Nathani Karim Rizwan, Nathani Ali-Muhammad, Delawan Maliya, Safdar Aleeza, Bydon Mohamad
1Neuro-Informatics Laboratory, Department of Neurologic Surgery, Mayo Clinic, Rochester.
2Department of Neurologic Surgery, Mayo Clinic, Rochester; and.
J Neurosurg Spine. 2025 Aug 22:1-6. doi: 10.3171/2025.4.SPINE25519.
Artificial intelligence (AI) is increasingly capable of academic writing, with large language models such as ChatGPT showing potential to assist or even generate scientific manuscripts. However, concerns remain regarding the quality, reliability, and interpretive capabilities of AI-generated content. The authors' study aimed to compare the quality of a human-written versus an AI-generated scientific manuscript to evaluate the strengths and limitations of AI in the context of academic publishing.
Two manuscripts were developed using identical titles, abstracts, and tables of a simulated analysis: one authored by a physician with multiple publications, and the other generated by ChatGPT-4o. Three independent and blinded reviewers-two human and one AI-assessed each manuscript across five domains: clarity and readability, coherence and flow, technical accuracy, depth, and conciseness and precision. Each category was scored on a 10-point scale, and qualitative feedback was collected to highlight specific strengths and weaknesses. Additionally, all reviewers were asked to deduce authorship of the manuscripts.
The AI-generated manuscript scored higher in clarity and readability (mean 9.0 vs 7.2), but lower in technical accuracy (mean 6.3 vs 9.3) and depth (mean 5.5 vs 7.5). However, reviewers noted that the AI version lacked depth, critical analysis, and contextual interpretation. All reviewers accurately identified the authorship of each manuscript and tended to rate the version more favorably when it aligned with their own origin (human or AI); i.e., human reviewers assigned higher scores to the human-written manuscript, while the AI reviewer scored the AI-generated manuscript higher.
Although AI models can improve some aspects of scientific writing, particularly clarity and readability, they fall short in critical reasoning and contextual understanding. This reinforces the importance of human authorship and oversight in maintaining the critical analysis and scientific accuracy essential for academic publishing. AI may be used as a complementary tool to support, rather than replace, human-led scientific writing.
人工智能(AI)在学术写作方面的能力日益增强,像ChatGPT这样的大型语言模型显示出协助甚至生成科学手稿的潜力。然而,人们对人工智能生成内容的质量、可靠性和解释能力仍存在担忧。作者的研究旨在比较人工撰写的与人工智能生成的科学手稿的质量,以评估人工智能在学术出版背景下的优势和局限性。
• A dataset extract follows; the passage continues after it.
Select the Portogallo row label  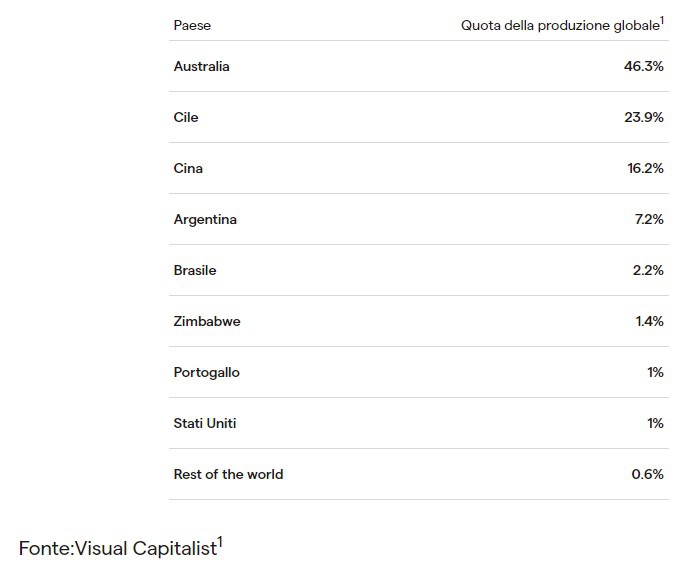(x=206, y=373)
使用相同的标题、摘要和模拟分析表格撰写两篇手稿:一篇由一位有多篇出版物的医生撰写,另一篇由ChatGPT-4o生成。三位独立且不知情的评审员——两位人类评审员和一位人工智能评审员——在五个领域对每篇手稿进行评估:清晰度和可读性、连贯性和流畅性、技术准确性、深度以及简洁性和精确性。每个类别在10分制上进行评分,并收集定性反馈以突出具体的优势和劣势。此外,所有评审员都被要求推断手稿的作者身份。
人工智能生成的手稿在清晰度和可读性方面得分更高(平均9.0分对7.2分),但在技术准确性(平均6.3分对9.3分)和深度(平均5.5分对7.5分)方面得分较低。然而,评审员指出人工智能版本缺乏深度、批判性分析和背景解释。所有评审员都准确识别了每篇手稿的作者身份,并且当版本与他们自己的来源(人类或人工智能)一致时,往往会给予更高的评价;也就是说,人类评审员给人工撰写的手稿打分更高,而人工智能评审员给人工智能生成的手稿打分更高。
尽管人工智能模型可以改进科学写作的某些方面,特别是清晰度和可读性,但它们在批判性推理和背景理解方面存在不足。这强化了人类作者身份和监督在维持学术出版至关重要的批判性分析和科学准确性方面的重要性。人工智能可以用作辅助工具来支持而不是取代人类主导的科学写作。